• The records:
-=-=-

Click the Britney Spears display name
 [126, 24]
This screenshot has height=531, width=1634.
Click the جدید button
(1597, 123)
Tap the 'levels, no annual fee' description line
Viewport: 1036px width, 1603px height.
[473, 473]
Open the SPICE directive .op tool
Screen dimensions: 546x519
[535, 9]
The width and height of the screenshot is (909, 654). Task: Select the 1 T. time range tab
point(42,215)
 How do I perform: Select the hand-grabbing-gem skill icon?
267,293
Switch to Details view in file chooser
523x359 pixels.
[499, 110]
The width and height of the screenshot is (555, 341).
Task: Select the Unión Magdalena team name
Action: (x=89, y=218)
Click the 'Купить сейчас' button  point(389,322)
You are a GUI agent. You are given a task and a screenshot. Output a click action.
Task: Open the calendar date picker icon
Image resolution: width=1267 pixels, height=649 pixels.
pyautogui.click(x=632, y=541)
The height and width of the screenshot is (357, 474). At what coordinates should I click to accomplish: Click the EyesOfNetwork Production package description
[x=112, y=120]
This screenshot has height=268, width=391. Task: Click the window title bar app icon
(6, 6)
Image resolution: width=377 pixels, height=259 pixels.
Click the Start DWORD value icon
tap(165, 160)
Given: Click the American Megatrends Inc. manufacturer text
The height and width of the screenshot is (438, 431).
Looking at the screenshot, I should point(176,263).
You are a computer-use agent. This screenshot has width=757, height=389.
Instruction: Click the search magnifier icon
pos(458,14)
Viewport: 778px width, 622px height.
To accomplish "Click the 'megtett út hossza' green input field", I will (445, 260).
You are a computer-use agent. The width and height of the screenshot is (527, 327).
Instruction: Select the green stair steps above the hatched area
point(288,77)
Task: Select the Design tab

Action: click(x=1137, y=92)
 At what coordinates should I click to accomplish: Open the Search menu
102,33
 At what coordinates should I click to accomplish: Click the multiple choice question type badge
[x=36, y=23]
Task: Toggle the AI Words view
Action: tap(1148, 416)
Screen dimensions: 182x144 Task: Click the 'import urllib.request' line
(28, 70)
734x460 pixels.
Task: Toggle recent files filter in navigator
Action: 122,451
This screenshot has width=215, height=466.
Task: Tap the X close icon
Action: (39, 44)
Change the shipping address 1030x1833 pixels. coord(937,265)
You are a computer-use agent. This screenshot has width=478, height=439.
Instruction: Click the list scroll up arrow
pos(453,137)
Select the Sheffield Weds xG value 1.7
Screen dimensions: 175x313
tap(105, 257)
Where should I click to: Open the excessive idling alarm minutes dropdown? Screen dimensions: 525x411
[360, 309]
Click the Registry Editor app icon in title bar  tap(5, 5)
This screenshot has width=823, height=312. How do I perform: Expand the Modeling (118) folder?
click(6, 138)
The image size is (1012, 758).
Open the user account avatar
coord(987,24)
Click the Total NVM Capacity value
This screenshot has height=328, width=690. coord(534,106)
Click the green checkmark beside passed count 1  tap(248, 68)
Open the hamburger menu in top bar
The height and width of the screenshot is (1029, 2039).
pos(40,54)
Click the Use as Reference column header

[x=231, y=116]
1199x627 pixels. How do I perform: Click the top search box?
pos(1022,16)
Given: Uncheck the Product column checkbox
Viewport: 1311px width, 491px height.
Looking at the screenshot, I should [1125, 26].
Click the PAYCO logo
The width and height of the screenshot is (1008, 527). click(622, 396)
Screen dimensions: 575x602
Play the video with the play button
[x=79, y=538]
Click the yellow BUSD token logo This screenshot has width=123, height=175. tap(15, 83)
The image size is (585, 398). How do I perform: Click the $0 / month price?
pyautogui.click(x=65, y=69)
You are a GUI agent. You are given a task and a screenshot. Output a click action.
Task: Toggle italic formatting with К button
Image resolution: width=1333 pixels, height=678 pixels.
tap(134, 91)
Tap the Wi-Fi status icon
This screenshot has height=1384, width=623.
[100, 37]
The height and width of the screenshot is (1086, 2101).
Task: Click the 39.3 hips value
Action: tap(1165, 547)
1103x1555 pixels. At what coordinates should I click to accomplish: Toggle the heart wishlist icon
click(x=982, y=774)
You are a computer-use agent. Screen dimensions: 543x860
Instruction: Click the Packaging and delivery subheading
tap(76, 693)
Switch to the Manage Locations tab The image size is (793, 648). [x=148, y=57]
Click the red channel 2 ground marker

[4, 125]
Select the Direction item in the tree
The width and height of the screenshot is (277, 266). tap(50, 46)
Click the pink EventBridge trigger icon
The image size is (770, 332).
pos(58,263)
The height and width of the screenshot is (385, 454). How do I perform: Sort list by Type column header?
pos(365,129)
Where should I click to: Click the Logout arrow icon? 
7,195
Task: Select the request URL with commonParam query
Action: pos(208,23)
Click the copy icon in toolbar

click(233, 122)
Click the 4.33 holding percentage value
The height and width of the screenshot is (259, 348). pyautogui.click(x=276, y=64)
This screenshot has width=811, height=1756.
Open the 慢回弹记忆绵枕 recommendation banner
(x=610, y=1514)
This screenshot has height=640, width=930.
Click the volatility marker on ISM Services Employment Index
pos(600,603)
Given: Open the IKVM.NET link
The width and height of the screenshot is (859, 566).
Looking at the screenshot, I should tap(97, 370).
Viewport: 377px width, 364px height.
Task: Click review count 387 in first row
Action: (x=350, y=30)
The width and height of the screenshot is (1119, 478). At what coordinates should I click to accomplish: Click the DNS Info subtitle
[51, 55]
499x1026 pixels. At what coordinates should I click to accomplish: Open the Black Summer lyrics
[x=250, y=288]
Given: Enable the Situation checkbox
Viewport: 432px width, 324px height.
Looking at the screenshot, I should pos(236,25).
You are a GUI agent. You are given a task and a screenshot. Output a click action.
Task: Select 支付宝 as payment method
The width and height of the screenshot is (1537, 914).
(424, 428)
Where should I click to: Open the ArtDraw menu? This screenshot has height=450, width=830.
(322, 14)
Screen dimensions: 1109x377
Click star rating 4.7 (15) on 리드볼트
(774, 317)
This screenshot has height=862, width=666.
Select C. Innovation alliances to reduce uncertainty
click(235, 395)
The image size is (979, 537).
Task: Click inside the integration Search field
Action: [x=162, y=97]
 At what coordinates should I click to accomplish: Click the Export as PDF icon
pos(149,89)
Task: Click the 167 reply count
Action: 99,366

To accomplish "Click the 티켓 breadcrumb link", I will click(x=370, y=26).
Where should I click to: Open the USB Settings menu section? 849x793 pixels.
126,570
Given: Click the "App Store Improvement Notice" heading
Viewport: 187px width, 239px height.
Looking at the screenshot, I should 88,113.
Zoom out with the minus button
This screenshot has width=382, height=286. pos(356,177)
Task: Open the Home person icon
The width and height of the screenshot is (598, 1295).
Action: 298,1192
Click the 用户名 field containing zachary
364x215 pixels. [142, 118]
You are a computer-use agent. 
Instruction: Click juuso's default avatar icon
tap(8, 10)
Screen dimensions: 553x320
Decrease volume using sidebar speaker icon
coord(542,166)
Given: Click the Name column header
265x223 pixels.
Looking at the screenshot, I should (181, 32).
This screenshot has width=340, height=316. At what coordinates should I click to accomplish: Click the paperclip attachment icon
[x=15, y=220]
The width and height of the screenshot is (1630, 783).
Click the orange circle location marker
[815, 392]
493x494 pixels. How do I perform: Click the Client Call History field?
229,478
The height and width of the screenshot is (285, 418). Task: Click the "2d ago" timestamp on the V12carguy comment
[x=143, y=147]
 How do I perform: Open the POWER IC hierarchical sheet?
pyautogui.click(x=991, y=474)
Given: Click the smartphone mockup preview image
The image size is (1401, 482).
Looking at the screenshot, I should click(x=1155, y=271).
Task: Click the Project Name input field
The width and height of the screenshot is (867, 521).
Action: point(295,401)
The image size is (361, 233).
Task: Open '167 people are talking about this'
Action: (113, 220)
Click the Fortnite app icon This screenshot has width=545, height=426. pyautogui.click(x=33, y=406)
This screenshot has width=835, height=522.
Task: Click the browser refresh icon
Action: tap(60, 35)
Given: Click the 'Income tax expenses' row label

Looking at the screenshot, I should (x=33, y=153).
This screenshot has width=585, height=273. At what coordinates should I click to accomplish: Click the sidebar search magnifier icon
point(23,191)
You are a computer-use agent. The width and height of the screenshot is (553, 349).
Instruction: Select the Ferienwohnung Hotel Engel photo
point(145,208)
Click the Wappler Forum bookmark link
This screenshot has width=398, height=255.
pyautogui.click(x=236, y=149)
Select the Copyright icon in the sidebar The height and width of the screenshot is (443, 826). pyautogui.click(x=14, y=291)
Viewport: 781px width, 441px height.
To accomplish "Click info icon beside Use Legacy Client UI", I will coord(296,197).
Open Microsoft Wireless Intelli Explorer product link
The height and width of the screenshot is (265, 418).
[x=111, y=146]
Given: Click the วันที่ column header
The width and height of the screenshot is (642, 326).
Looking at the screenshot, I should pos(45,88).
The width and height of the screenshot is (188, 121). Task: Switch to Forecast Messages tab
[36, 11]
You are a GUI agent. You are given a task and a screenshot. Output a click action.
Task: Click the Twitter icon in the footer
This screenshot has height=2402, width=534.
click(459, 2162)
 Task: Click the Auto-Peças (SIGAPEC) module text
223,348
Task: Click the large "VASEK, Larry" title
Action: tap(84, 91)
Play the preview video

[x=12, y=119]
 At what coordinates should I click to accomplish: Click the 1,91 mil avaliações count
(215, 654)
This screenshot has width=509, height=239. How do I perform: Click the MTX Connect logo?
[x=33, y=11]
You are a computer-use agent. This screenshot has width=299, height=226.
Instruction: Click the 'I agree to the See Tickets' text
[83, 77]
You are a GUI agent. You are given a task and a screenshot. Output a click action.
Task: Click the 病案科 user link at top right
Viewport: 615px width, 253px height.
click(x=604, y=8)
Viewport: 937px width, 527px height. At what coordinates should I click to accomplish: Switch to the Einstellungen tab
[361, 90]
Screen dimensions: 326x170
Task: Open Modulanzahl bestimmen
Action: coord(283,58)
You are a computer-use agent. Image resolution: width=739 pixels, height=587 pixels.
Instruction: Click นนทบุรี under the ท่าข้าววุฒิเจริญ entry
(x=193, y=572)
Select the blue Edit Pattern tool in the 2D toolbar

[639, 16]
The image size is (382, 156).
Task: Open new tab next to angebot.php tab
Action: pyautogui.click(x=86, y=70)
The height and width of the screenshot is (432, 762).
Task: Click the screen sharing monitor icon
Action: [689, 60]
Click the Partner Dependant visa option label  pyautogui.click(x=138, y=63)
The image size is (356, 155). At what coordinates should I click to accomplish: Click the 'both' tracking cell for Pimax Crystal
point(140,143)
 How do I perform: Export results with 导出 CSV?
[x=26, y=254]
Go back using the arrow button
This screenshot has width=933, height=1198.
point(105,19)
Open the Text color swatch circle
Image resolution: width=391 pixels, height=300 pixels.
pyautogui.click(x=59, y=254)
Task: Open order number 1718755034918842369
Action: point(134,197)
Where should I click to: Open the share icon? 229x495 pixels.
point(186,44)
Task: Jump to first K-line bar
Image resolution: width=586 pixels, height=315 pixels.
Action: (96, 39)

-=-=-

• Exercise: Where does the word "will" appear in the material above? Copy every line that holds it.

• Task solution:
To accomplish "Click the 'megtett út hossza' green input field", I will (445, 260).
To accomplish "Click the 티켓 breadcrumb link", I will click(x=370, y=26).
To accomplish "Click info icon beside Use Legacy Client UI", I will coord(296,197).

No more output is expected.